Лицо ее озарила радость.
– Значит, все-таки помнишь кое-что! Были, конечно, но мы их разобрали. Бай Выло распилил бревна на чурбаки и мы все пустили на дрова, до последней щепки. Зачем нам хлев и сеновал, когда нет скотины. Иди же, мама ждет.
Но мама сама вышла встретить нас. Она стояла на верхней ступеньке – маленькая и сухонькая, как щепка. От нее ничего не осталось, одно лицо, – бледное, как церковный воск, такое же чистое и такое же безжизненное. Мне просто плакать захотелось. Она так и стояла наверху, а я все поднимался к ней, не ощущая под собой ног, будто возносился. И вот я перед ней. Мы обнялись сдержанно и неловко, ее слабые руки еле доставали до моих плеч. Она не привыкла обнимать своих детей, словно в этой милости ей было отказано судьбой. Но я все-таки сделал то, что велела Марта, и, конечно, довольно неловко. Лицо ее просияло, она даже улыбнулась.
– Мама, ну как ты?
– Хорошо, сынок! Вижу, и у тебя все хорошо! А когда мы с тобой виделись в последний раз, ты весь был черный, как ворон.
Только теперь я увидел ее глаза – почти серые под вылинявшими ресницами; в них ничего не было, одна любовь и жалость, одна доброта. Мы вошли в большую горницу, сели на лавку. Смотрели друг на друга и молчали. Что мы могли сказать друг другу? Я смутно чувствовал, что праздный разговор был бы хуже самого тягостного молчания.
– Мама, – сказал я, – ведь у нас была корова?
– Мы много коров держали, сынок, ты какую помнишь?
– Сивку, – ответил я.
– Известно, что Сивку. Больно любил ты эту Сивку. И она тебя любила, ты ей последний кусок отдавал. Помнишь, Марта?
– Помню, помню, – сдержанно ответила сестра.

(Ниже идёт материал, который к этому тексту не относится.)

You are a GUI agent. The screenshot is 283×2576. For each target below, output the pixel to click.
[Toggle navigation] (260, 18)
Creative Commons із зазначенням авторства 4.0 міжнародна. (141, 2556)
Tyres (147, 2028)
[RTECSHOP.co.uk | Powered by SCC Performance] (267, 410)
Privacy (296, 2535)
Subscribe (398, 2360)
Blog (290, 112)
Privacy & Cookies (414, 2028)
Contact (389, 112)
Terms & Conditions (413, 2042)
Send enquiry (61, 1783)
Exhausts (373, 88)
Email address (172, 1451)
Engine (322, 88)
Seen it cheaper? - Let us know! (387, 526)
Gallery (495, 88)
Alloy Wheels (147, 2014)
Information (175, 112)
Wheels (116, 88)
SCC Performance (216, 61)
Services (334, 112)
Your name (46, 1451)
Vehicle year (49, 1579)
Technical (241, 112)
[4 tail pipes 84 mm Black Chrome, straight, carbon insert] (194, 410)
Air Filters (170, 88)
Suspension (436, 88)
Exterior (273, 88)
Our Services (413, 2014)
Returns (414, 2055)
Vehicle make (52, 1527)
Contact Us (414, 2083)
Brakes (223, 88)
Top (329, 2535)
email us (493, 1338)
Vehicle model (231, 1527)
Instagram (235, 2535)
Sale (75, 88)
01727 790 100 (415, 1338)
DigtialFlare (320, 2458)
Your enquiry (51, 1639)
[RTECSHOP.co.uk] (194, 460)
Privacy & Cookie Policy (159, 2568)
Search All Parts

– Тогда хлеб-то под замком держали, сынок! Все под замком, и хлеб тоже. Как подойдет время, я тебе отрежу горбушку и дам с куском брынзы, а ты сразу к Сивке. Как же ей тебя не любить?
– Будет тебе, мама, – с легкой досадой перебила ее Марта. – Причем тут хлеб! Любишь же ты вот его, долговязого, а разве он тебя кормил?
– Это другое дело, он мое дитя, – снисходительно сказала мама. – А парень и есть парень, для него свой дом – тот, в котором он детей завел. Как Лидка?
– Хорошо, – ответил я.
– Хорошо ли, нет ли, – это только ей известно, совсем неожиданно для меня сказала мама. – Крутой ты человек, сынок, и отец твой таким же был. Трудно с тобой.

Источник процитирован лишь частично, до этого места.